Please reproduce the lines from the one containing "The height and" through the end of the data below exactly as they stand, and omit all pictures.

=== Section Start ===

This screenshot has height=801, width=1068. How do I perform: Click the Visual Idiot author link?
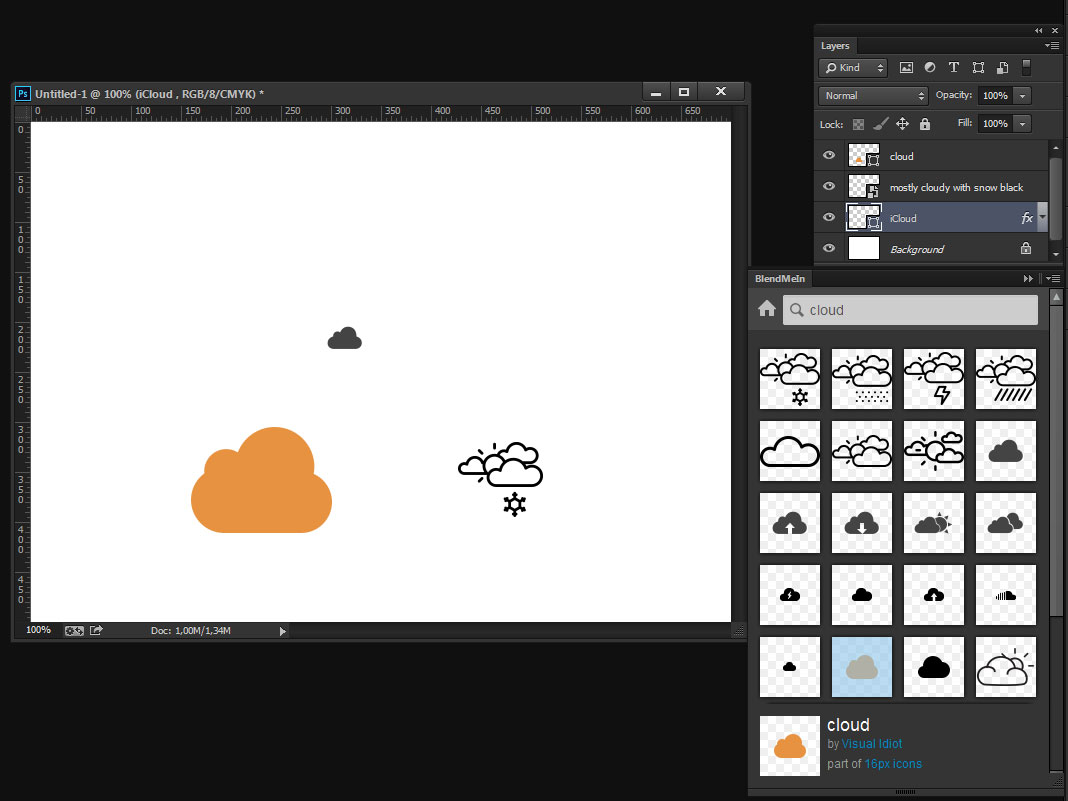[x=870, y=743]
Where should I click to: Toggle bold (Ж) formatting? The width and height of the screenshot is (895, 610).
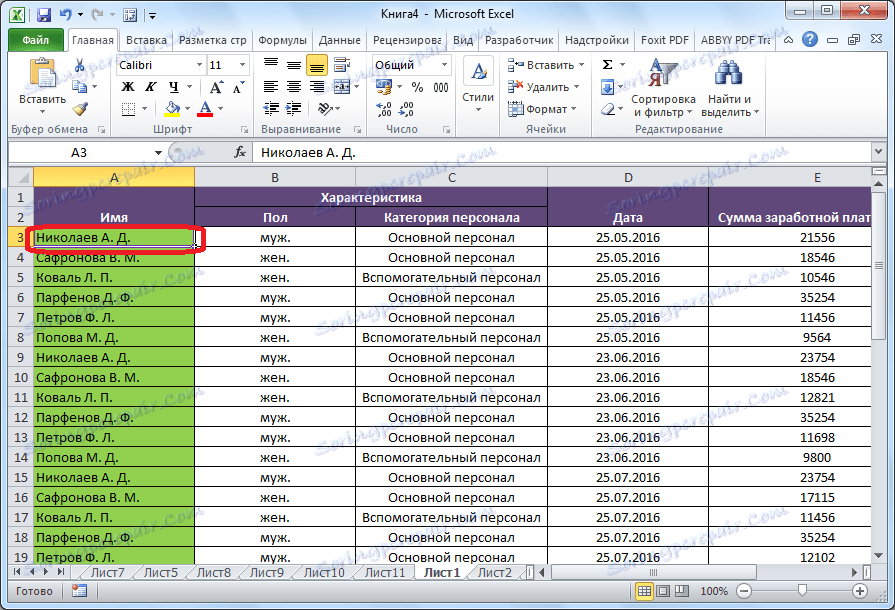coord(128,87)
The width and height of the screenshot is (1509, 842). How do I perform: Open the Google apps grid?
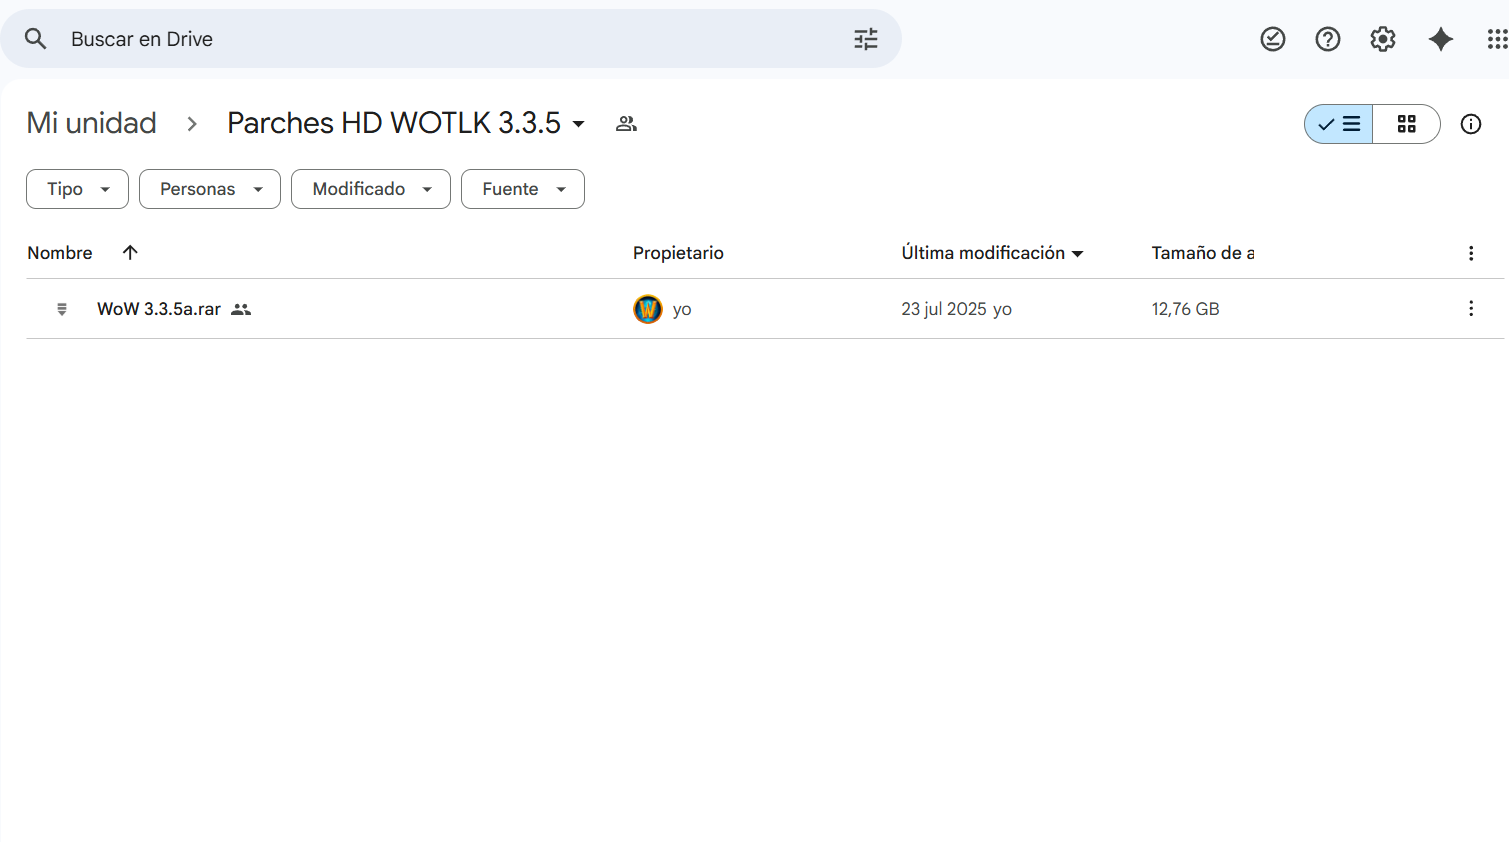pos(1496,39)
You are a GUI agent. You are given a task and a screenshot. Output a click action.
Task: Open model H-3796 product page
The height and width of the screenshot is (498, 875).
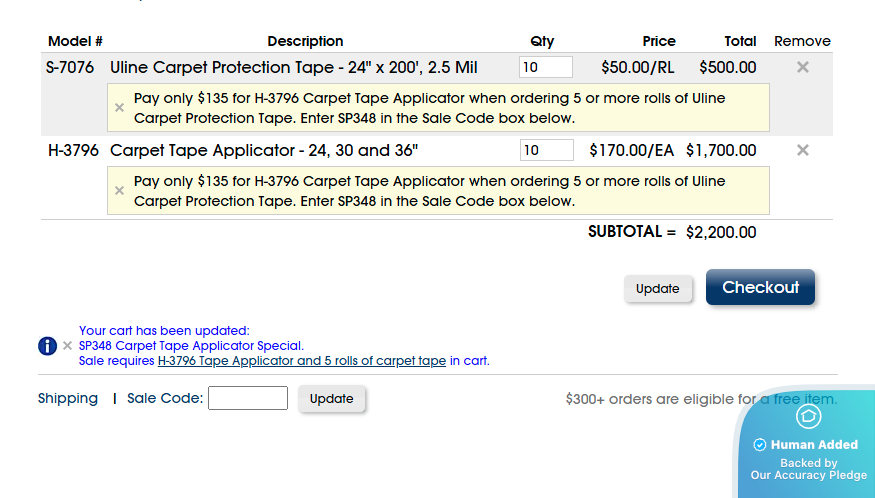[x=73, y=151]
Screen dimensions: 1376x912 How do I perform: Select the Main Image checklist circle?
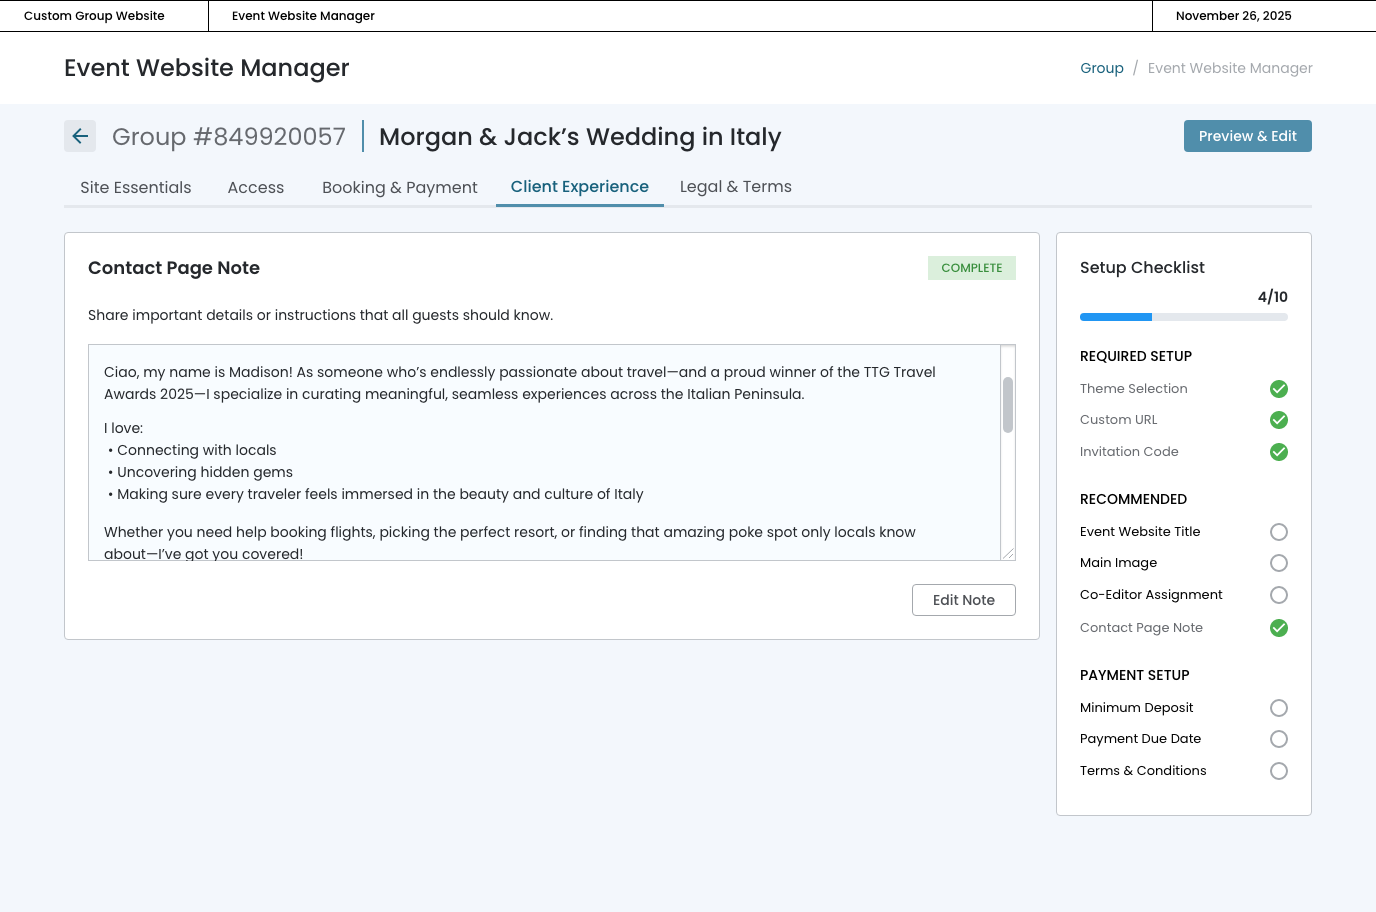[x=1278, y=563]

=== Section End ===

Solution for this task.
The height and width of the screenshot is (498, 875).
[x=73, y=151]
Screen dimensions: 1376x912 How do I perform: Select the Main Image checklist circle?
[x=1278, y=563]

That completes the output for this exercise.